[Records excerpted from a collection]:
/---
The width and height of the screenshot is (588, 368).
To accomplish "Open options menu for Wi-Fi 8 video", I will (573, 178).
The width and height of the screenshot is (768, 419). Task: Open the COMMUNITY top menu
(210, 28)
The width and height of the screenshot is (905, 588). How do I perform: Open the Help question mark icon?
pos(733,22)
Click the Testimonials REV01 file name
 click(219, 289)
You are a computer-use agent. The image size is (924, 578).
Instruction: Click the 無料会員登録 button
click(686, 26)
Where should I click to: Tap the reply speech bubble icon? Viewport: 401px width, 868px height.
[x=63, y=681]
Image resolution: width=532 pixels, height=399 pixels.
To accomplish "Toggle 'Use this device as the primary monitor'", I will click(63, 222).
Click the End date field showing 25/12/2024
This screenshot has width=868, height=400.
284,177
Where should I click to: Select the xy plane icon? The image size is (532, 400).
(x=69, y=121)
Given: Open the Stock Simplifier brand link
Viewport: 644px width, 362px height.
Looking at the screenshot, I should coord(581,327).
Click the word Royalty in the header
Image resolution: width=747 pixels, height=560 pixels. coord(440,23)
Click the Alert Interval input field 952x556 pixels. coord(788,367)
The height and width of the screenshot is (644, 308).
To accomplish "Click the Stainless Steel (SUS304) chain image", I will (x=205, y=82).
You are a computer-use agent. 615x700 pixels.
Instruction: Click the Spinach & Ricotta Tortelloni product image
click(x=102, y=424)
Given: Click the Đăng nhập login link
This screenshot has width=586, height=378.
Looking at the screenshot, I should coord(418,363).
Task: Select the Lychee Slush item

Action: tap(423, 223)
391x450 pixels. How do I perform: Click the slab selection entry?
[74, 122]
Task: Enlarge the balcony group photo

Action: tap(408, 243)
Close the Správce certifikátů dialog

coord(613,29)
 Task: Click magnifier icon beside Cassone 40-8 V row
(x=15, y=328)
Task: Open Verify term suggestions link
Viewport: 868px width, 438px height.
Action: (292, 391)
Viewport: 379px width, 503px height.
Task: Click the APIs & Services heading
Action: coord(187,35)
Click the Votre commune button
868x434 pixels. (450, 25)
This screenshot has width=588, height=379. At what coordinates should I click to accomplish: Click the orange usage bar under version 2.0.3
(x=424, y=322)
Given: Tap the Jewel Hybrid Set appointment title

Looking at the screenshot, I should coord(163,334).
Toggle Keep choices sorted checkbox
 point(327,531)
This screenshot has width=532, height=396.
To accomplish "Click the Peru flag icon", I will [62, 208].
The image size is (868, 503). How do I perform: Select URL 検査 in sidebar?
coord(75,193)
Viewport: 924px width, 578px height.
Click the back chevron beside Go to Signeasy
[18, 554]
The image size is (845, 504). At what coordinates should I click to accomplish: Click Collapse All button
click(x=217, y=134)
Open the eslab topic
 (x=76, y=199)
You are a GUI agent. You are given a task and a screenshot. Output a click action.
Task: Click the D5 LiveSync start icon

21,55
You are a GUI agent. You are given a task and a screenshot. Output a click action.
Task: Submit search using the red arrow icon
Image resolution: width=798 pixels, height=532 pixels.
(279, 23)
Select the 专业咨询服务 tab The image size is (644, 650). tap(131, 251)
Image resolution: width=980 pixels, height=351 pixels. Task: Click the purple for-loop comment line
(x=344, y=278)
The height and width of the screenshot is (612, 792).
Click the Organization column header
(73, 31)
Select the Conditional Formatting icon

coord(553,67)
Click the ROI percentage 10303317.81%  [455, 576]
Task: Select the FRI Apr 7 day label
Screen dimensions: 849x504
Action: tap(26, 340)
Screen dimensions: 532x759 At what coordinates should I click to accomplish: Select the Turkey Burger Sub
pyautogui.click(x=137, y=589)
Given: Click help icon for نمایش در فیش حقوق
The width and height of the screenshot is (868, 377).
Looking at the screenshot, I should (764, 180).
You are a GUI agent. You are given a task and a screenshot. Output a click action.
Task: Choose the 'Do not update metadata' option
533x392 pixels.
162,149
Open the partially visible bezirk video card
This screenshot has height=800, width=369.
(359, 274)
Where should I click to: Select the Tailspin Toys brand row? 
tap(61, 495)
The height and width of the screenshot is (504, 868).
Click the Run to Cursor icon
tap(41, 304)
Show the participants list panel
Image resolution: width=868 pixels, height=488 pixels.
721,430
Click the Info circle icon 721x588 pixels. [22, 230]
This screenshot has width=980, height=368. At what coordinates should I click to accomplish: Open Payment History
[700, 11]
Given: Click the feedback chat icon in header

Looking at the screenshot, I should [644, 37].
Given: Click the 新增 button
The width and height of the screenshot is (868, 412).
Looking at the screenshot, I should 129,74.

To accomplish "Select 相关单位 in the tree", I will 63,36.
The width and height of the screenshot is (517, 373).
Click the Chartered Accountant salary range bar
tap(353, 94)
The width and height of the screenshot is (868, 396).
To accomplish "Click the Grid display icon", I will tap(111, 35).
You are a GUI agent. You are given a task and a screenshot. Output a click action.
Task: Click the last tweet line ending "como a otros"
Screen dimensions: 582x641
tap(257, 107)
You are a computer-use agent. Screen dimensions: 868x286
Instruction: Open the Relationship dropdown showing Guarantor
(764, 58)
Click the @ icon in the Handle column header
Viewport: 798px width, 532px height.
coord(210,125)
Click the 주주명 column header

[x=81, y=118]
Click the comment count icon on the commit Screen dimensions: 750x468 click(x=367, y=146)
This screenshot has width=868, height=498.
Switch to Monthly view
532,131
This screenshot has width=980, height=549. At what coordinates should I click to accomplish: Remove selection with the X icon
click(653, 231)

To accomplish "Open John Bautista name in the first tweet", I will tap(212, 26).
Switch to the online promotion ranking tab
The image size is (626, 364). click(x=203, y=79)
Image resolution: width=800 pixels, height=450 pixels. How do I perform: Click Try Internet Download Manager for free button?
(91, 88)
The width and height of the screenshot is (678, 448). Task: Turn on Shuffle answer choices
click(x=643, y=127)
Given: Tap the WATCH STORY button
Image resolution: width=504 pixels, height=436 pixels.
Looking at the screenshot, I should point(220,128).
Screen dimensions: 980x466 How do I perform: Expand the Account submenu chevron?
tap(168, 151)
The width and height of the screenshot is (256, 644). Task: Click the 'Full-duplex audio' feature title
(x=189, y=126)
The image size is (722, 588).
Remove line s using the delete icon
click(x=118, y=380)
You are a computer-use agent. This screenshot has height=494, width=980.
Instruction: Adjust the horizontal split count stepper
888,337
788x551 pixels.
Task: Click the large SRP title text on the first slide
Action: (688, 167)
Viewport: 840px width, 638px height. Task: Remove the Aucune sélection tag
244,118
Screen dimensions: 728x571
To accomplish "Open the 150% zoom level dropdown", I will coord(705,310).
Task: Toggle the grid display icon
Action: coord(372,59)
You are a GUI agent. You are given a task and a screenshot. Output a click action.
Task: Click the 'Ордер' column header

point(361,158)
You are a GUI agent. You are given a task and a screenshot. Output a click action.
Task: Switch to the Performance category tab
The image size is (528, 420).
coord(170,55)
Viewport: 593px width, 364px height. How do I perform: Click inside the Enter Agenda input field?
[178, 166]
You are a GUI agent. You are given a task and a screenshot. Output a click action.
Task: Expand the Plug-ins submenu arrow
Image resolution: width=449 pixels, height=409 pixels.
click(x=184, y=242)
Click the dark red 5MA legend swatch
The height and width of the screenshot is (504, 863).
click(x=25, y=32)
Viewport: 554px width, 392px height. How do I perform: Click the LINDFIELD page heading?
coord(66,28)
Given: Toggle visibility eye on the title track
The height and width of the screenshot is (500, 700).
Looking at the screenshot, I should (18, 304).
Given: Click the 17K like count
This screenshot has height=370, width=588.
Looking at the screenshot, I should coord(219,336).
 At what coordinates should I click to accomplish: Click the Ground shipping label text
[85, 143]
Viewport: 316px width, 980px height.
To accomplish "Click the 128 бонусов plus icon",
\---
[Task objective]: Out of the data above, transcribe exactly and only the lines starting with the line that has "This screenshot has width=980, height=368." and going on through the line that has "Given: Click the 新增 button", both included.

[Expected output]:
This screenshot has width=980, height=368. At what coordinates should I click to accomplish: Open Payment History
[700, 11]
Given: Click the feedback chat icon in header

Looking at the screenshot, I should [644, 37].
Given: Click the 新增 button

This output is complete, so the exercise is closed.